Media Coverage

The Charlotte Post: Survey Reveals Payday Loan Demographics

A national study on the $7.4 billion payday lending industry could provide a glimpse at the implications for North Carolina consumers should a bill become law.

The Pew Charitable Trusts report “Payday Lending in America: How Borrowers Choose and Repay Payday Loans” details the demographics of 12 million Americans who use a payday loan. The survey found consumers trying to avoid long-term debt, borrowing from family or friends, overdraft fees, and cutting back on expenses. But with the average loan requiring a repayment of more than $400 in two weeks, the average borrower struggles to meet that standard. When they can’t repay on time, they resort to the options they originally tried to avoid.

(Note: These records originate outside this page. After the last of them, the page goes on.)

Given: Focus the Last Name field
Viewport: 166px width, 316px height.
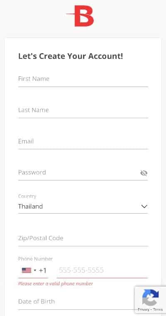Looking at the screenshot, I should (x=83, y=110).
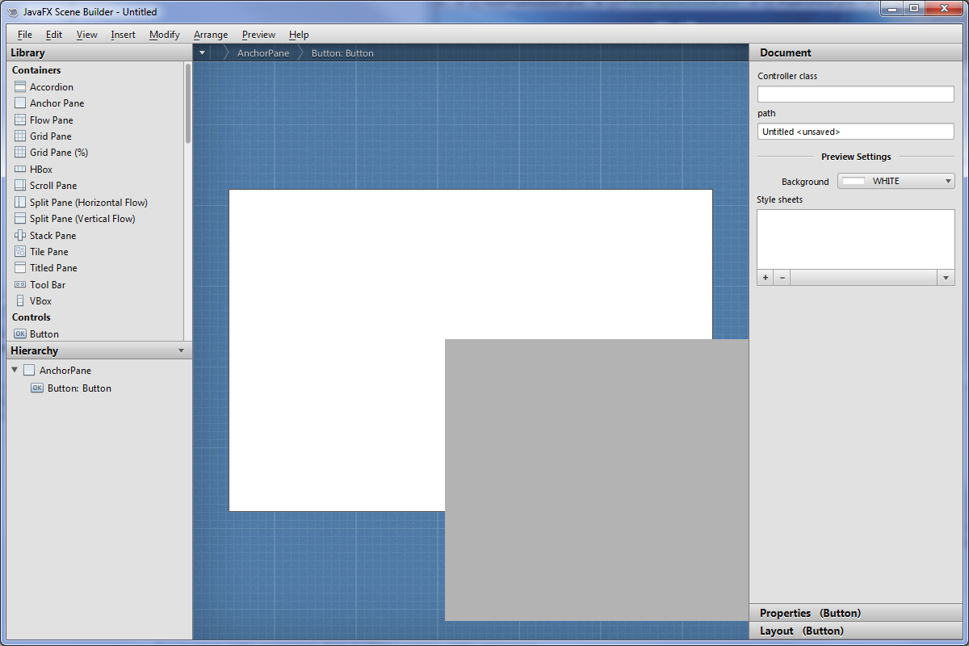Viewport: 969px width, 646px height.
Task: Click the Controller class input field
Action: [855, 94]
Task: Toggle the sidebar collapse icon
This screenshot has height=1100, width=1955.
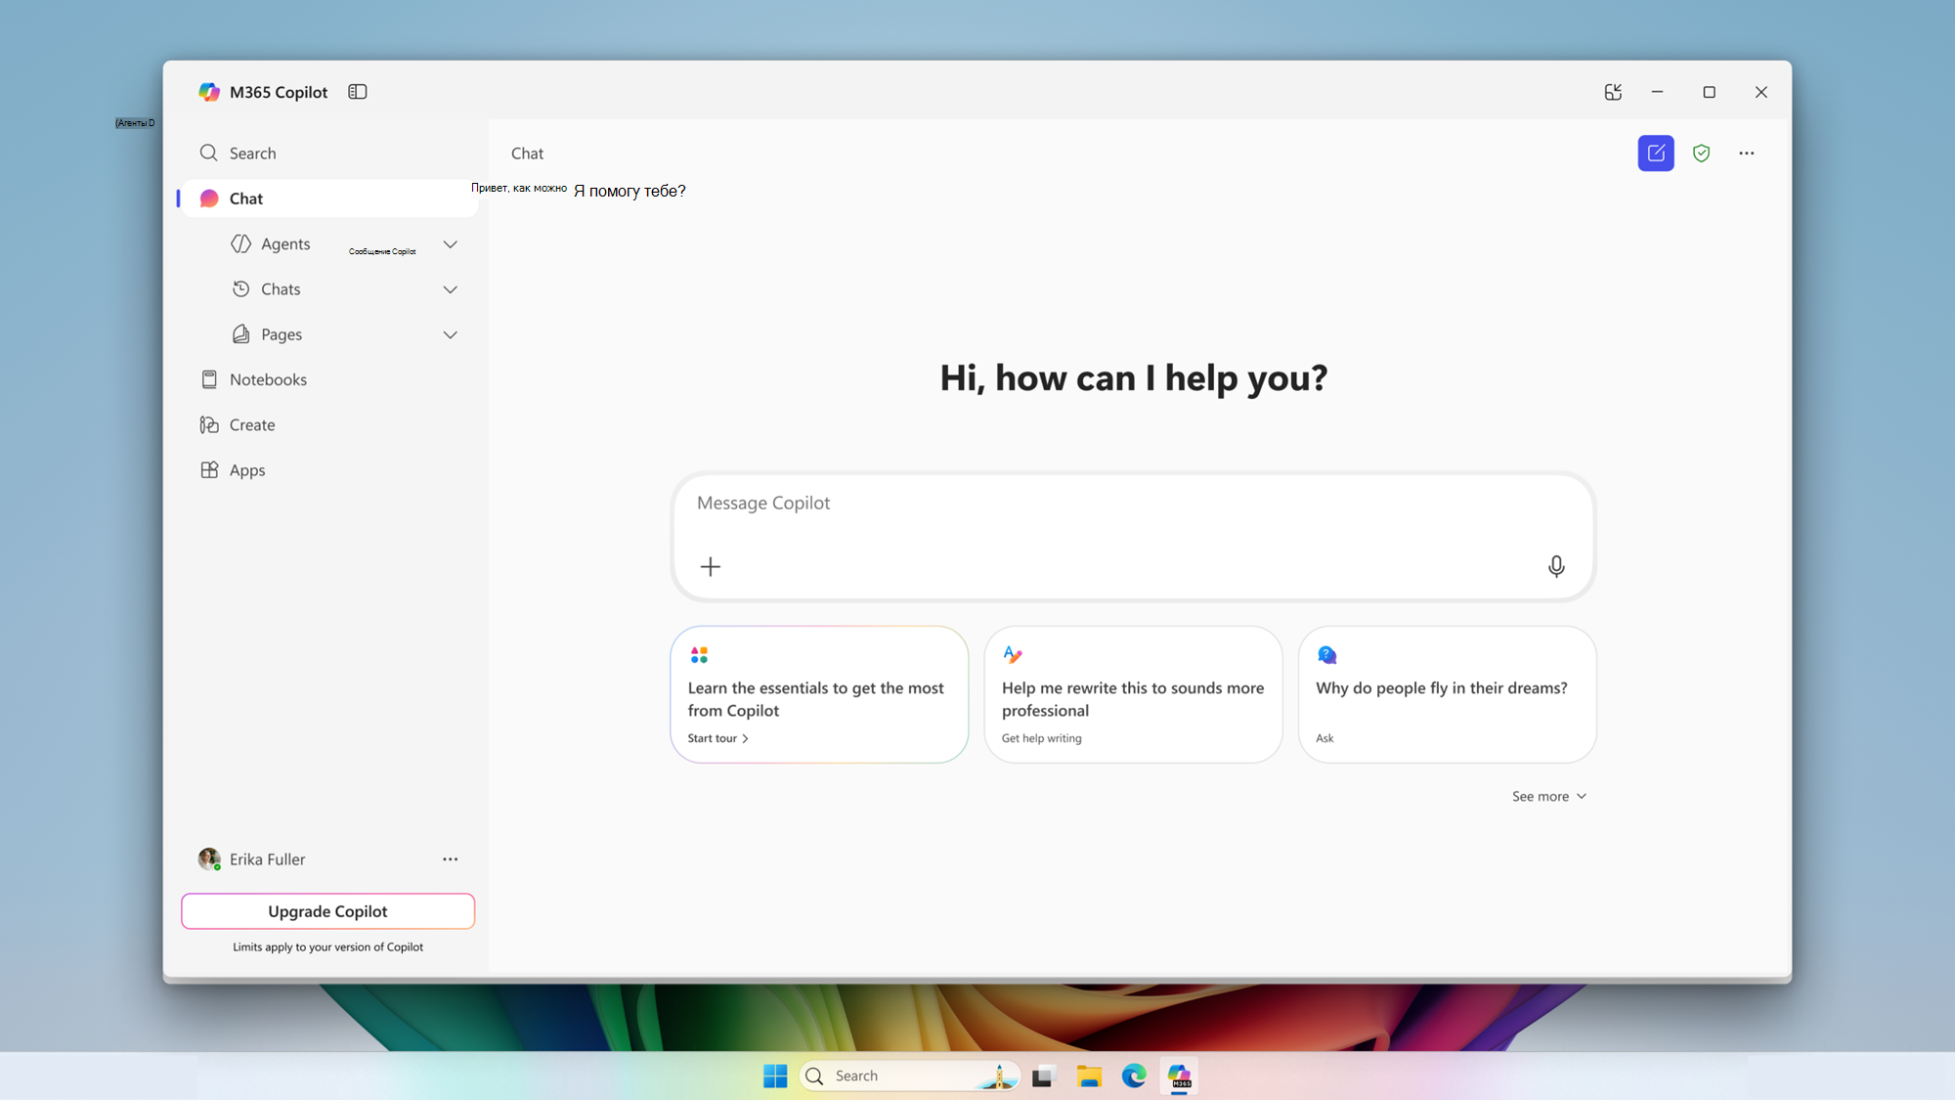Action: pos(358,92)
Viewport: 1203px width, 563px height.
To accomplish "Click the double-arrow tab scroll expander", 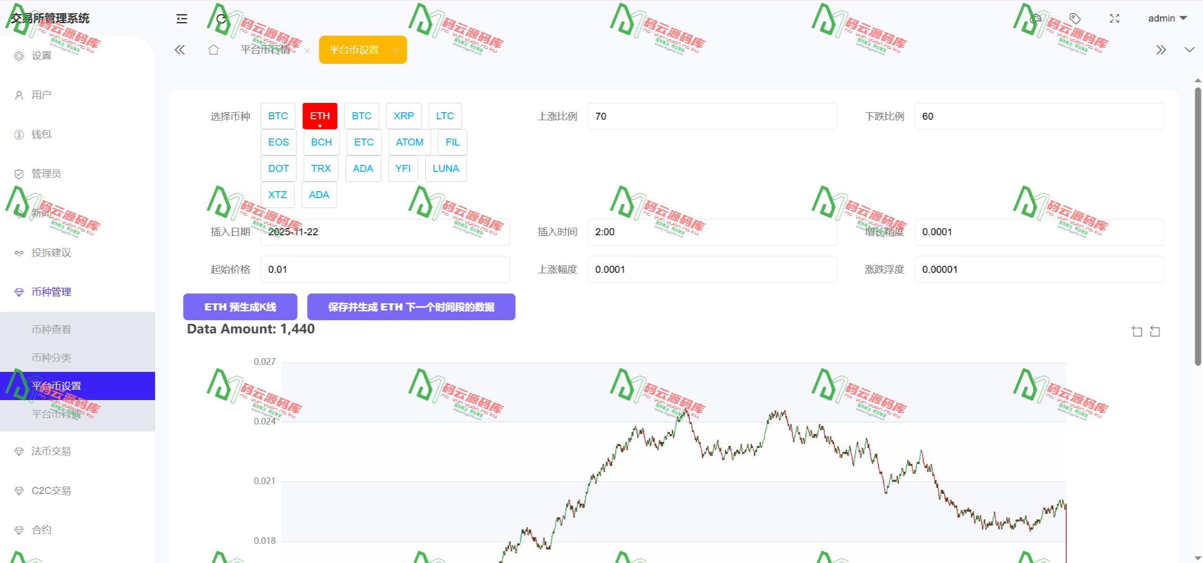I will pyautogui.click(x=1161, y=49).
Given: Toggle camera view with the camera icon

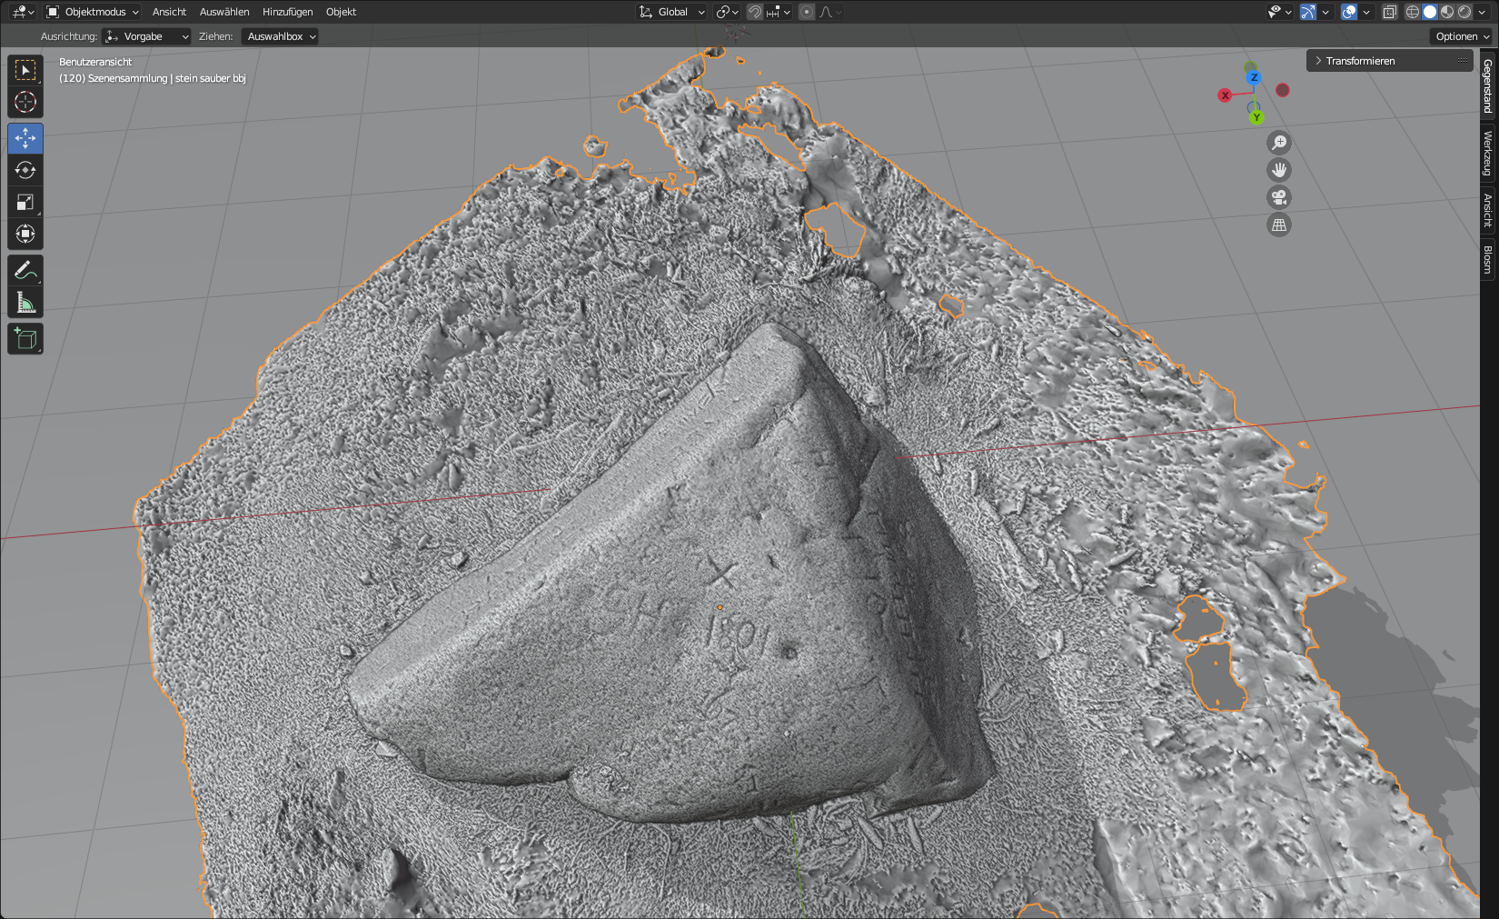Looking at the screenshot, I should pos(1279,197).
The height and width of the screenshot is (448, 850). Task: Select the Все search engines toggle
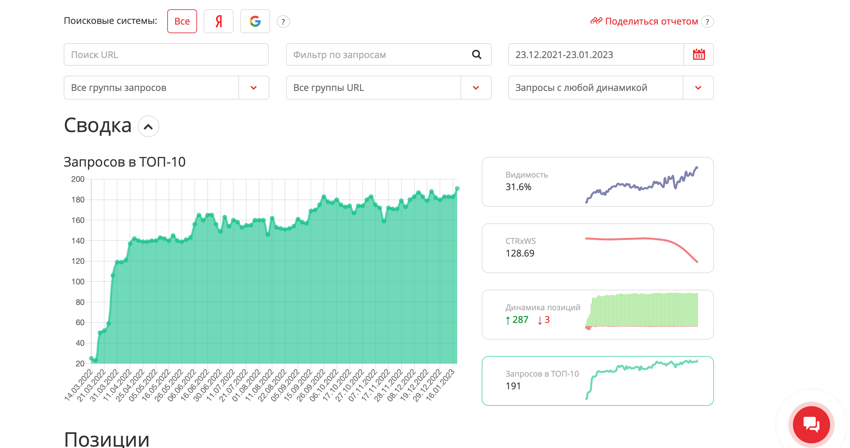click(x=182, y=21)
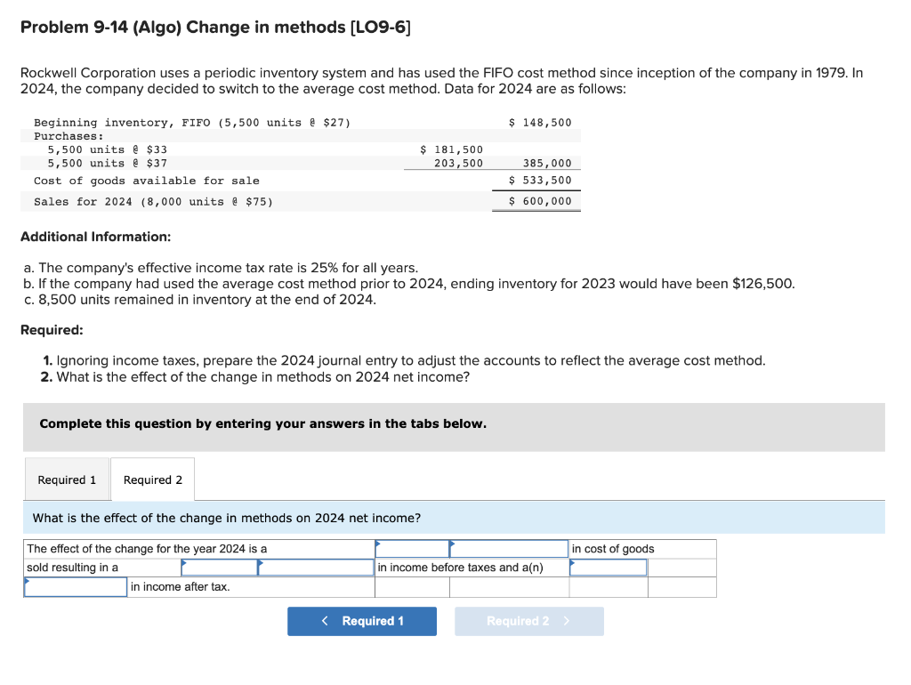Open the dropdown after 'in income before taxes and a(n)'

[x=608, y=567]
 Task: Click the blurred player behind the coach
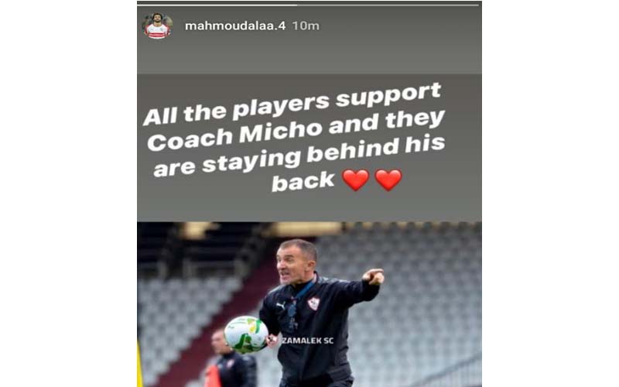(233, 358)
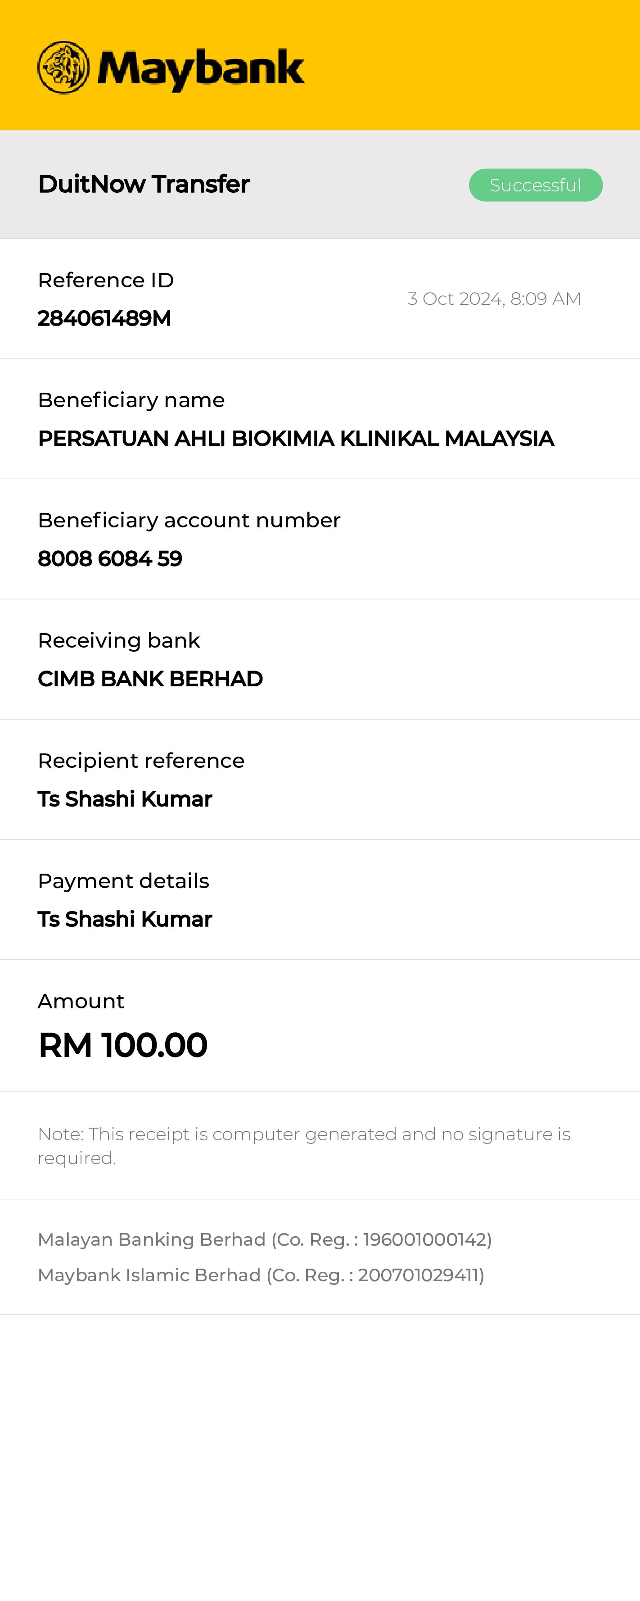Click the Maybank tiger logo icon

[63, 68]
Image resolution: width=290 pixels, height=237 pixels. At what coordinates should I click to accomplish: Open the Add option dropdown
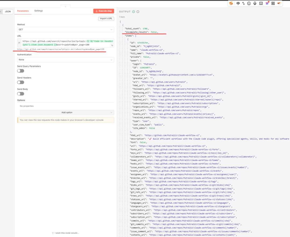[x=67, y=112]
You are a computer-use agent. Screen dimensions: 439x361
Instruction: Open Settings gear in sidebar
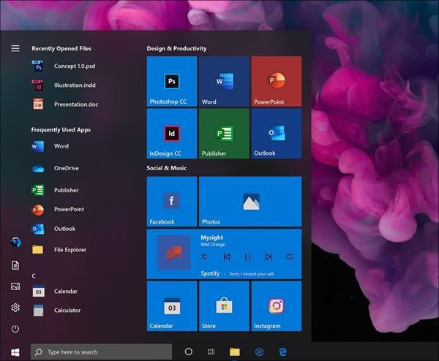point(15,308)
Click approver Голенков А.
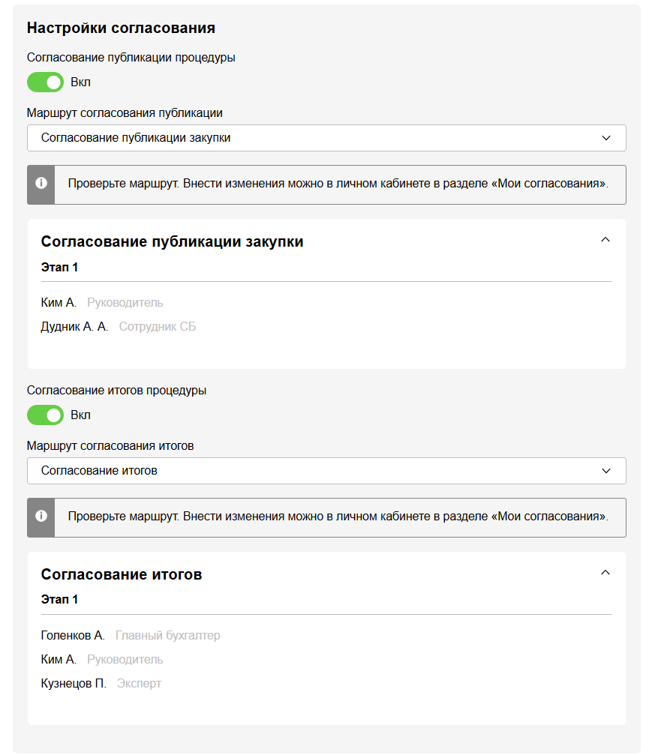 (73, 636)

“Payday loans are marketed as an appealing short-term option, but that does not reflect reality,” said Nick Bourke, Pew’s expert on small-dollar loans. “Paying them off in just two weeks is unaffordable for most borrowers, who become indebted long-term. The loans initially provide relief, but they become a hardship. By a three-to-one margin, borrowers want more regulation of these products.”


Pew’s survey found 5.5 percent of adults nationwide have used a payday loan in the past five years, with three-quarters of borrowers using storefront lenders and almost one-quarter going online. State regulatory data show that borrowers take out eight payday loans a year, spending about $520 on interest with an average loan of $375. Overall, 12 million Americans took out a payday loan in 2010, the most recent year for which substantial data are available.